Today, at twenty-five years old, I rushed home from work to watch the first episode of the series’ reboot, Sailor Moon Crystal.
Nostalgic doesn’t even begin to cover it. This first episode covered familiar ground for longtime fans: clumsy low-achiever Usagi runs into a cat on the street on her way to school. After noticing the two bandaids stuck tot he cat’s forehead, she peels them off to discover a crescent moon “bald spot” beneath; but as she’s running late, she doesn’t spare the mark or the strangely focused cat a second thought before rushing off to failing test scores and jewelry-obsessed friends.
It’s not until later that she finds out the cat can talk and has come to find her- the chosen one destined to fight evil and save the fabled princess- Sailor Moon. Usagi is given a brooch by Luna the cat and, without really understanding what is happening, transforms into a crime-fighting defender of justice.
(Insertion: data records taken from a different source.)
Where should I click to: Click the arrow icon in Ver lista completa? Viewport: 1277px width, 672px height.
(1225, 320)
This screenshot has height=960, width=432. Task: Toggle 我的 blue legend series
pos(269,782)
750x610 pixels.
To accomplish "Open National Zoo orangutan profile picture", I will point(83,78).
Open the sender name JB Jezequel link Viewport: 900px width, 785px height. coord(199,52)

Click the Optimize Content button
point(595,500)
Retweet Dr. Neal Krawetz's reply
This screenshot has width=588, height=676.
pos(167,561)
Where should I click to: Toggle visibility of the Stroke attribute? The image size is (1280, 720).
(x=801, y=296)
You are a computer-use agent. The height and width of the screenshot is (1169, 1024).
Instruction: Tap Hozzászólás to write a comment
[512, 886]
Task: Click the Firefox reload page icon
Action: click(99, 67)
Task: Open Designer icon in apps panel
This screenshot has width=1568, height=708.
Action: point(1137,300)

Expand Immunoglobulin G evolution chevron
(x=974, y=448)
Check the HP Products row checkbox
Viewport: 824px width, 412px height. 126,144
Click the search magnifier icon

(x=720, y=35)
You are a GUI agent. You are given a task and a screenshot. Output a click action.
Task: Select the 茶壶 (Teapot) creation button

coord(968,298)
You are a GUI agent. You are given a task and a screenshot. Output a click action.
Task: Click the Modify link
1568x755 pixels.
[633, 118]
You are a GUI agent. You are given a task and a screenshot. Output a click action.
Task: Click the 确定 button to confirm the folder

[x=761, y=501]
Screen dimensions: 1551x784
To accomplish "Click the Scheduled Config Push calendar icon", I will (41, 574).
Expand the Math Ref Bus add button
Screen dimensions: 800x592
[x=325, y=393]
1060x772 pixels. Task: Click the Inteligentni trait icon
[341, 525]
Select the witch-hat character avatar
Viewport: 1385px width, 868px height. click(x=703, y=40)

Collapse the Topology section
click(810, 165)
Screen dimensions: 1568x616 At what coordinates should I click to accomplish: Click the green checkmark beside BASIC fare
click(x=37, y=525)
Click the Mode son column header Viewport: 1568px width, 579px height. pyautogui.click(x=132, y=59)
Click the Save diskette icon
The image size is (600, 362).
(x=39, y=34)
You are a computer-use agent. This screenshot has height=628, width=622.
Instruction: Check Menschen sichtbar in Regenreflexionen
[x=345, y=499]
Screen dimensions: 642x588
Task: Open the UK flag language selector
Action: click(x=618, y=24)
Before the episode ends we get to see Sailor Moon destroy her first enemy and save her best friend from the clutches of an energy-harvesting creature that had taken over a jewelry store.
That’s the bare bones of it. For those unfamiliar to the series, it might seem like a humble beginning for such an iconic show and character; and you’re right, it is. What is great about this opening is how it foreshadows what’s to come without giving too much away: Usagi meets a handsome man on the street and a tuxedo-clad crusader, but we aren’t told anything more about either of them (these two totally separate guys, who aren’t even the same, I mean, why would you even think that). The antagonists of the series are shown briefly and are made to seem appropriately menacing, but we don’t get to see them much or learn about their goals.
Now, from an old fan’s perspective, this first episode follows a well-worn path. It stays true to the original source material right down to Sailor Moon’s new transformation brooch (no mask though, but that didn’t last long in the manga anyway). The new art style has been both praised for being closer to the manga’s and derided for appearing both gangly and stilted. My impression of it so far is… well, it’s really not that bad. I don’t mind the style so much as the characters’ lack of expressions. Usagi’s face isn’t terribly dynamic all the time (but when it is, it works! More please!) Other than that, I think I’ll completely warm up to the look of it soon.
One of the biggest changes from the original anime, surprisingly, is the way they decided to tackle the transformation sequence. I was not expecting a CG transformation, and I really wasn’t a fan at first. Remember- I grew up with anime in the 90’s. It can be hard for me to get used to seeing added CG even after being in the anime scene for almost 20 years. There’s no denying that it’s much more common now though, and it’s not overly abused in this reboot at all. It’s a sign of the times, really. Younger fans coming into this show probably won’t bat an eye at it.
So, overall? This was a solid, faithful return to the Sailor Moon that so many of us grew up with. I’m not ashamed to admit that I got misty-eyed, though it wasn’t because of the plot or anything that specific. No, it was because of the nostalgia. Because the show, through a combination of beautiful scenery, music, and a faithfulness to the original story, creates an almost mythological sense of wonder within this first episode that reminds you that it’s a classic. At its heart, Sailor Moon is an action-packed fairy tale. Coming back to that was like rediscovering the sense of amazement I felt regarding this show as a kid, and I have little doubt that other longtime fans will feel the same.